What's needed: every entry, printed exactly, minus the images.

-=-=-=-=-

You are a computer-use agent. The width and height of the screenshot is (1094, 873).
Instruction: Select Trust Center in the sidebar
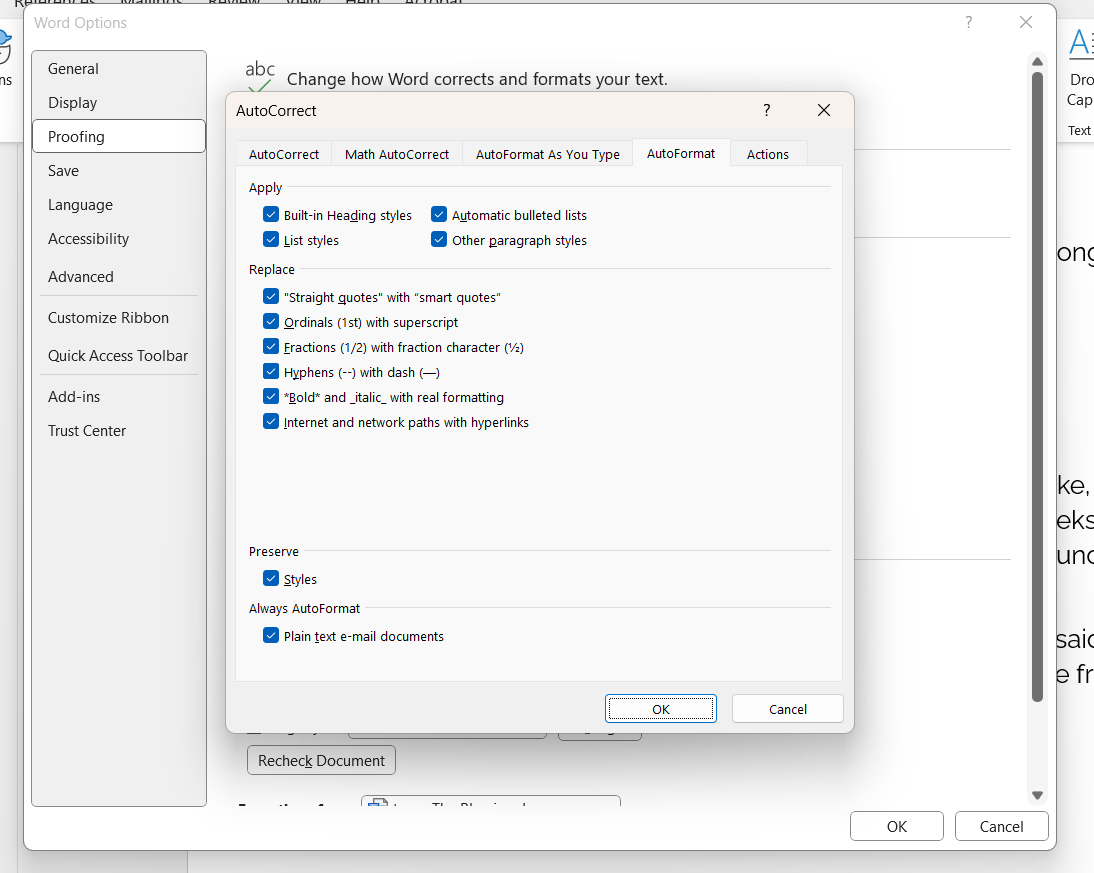coord(88,430)
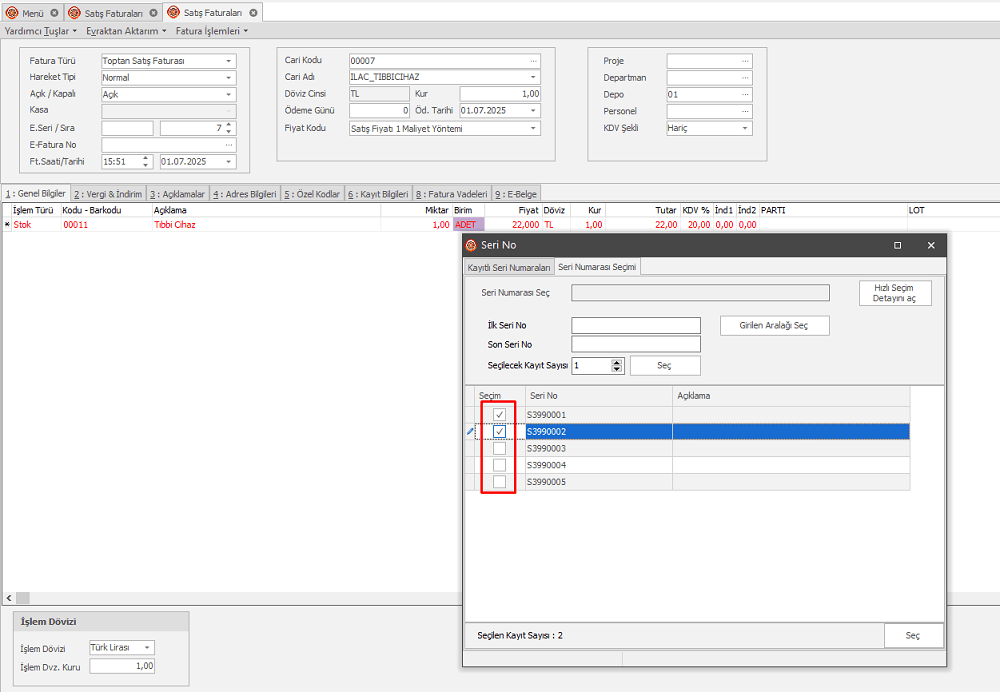Click the pencil edit icon beside S3990002
Screen dimensions: 1000x692
pos(470,432)
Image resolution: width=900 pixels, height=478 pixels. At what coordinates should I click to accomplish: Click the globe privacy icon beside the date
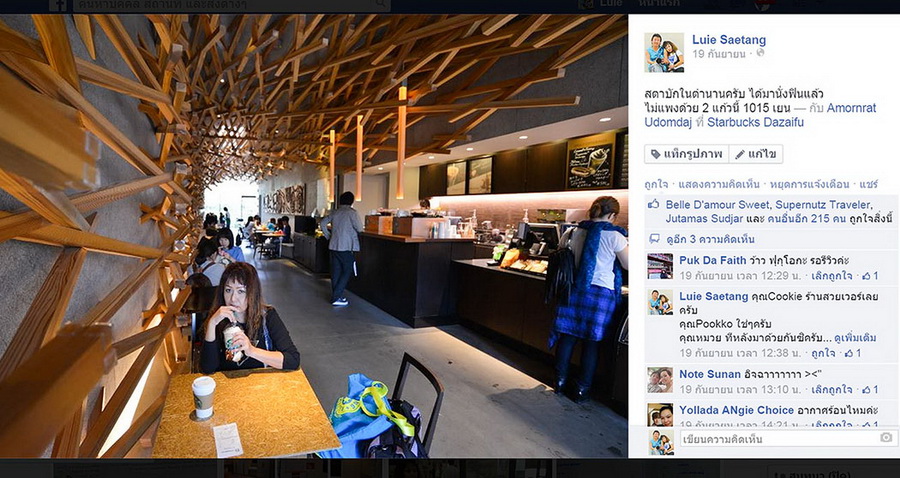coord(761,53)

-=-=-=-=-

### Response to the exercise
You are a computer-use agent. The width and height of the screenshot is (1094, 873).
Instruction: Select Trust Center in the sidebar
coord(88,430)
Click the pencil edit icon beside S3990002
Screen dimensions: 1000x692
pos(470,432)
Image resolution: width=900 pixels, height=478 pixels. At what coordinates should I click to accomplish: Click the globe privacy icon beside the date
coord(761,53)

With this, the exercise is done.